I have been quiet.
It's just been a period where I don't have a whole lot to say.
It is a very humbling experience to flat out fall on your face and fail... and I don't mean getting an F in a college course or having a piece of artwork turn out yukky, or burning up dinner.... I mean majorly screwing up.
I mean failing at life... providing what we need to survive... shelter, food, clothing... just THAT much... I'm not talking extras here... I've never had trouble with this before. I've always been able to get along, and do well!
I emailed a few family members and asked them for some help.
People always say that it doesn't hurt to ask.
I'm having to think about that... In my case it seems to always hurt to ask... always... maybe that's why I stopped asking years ago.... Maybe that's why I wish I hadn't asked now.
Now as I'm still trying to gain some kind of confidence and self esteem or something inside of me that thinks..yeah, I deserve good stuff... seems like I keep getting rejected or insulted by my... family? Yes they are blood relations... Good Grief...
We got the "for real" final eviction notice on the 3rd. Court ordered. Yes, I am being sued and everything. We were given ten days to get out.
My Aunt relied to my email saying that I have made some bad choices throughout my life and told me that if I have a drug problem I should admit myself to a clinic.
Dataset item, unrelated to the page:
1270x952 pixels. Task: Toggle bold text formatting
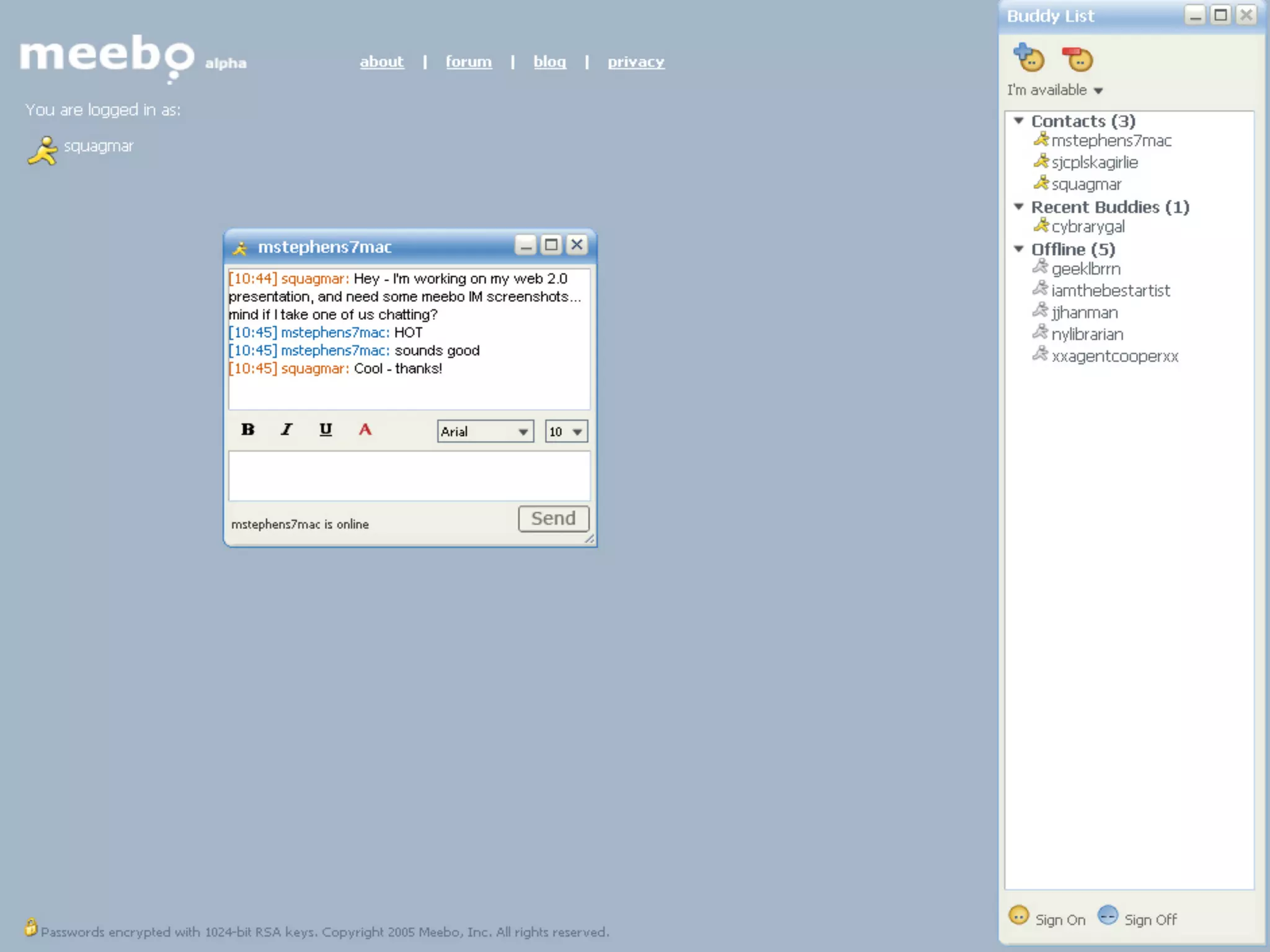[x=247, y=430]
Yes, I felt insulted, but seriously... that is so ridiculous that it's easy to dismiss... Puhhhh- Leeeeze.....
Drugs? ... Are you freeking kidding me?... I don't even know what "drugs" are during these times. Really. Pfft! I've had to pee in a cup about 150,000 times out here, to apply for jobs, to go to any new temp job, to keep my jobs...
Bad choices she said... I've made bad choices.... I am still pondering that one.
Yes... I have made some bad choices in my lifetime. Hasn't everyone?
I think I've also made some very good choices... in my lifetime.
I always thirsted for knowledge and worked very hard at school. I never gave my heart away easily. I left my fist husband, who was abusing me. I worked very hard at my career as a cake decorator. I made a lot of brides happy. I raised two beautiful people that I am very proud of. I took care of my older brother when he was ill and brought him into our home to live. I left a loveless marriage. I brought my kids to a beautiful place that has fresh air, clean water and organic everything. I married a wonderful man, who is now the father my kids look to and my very best friend.
I'm not going to list my bad choices. It would depress me and you probably know them all anyway... maybe another day when I feel like torturing myself I'll do that.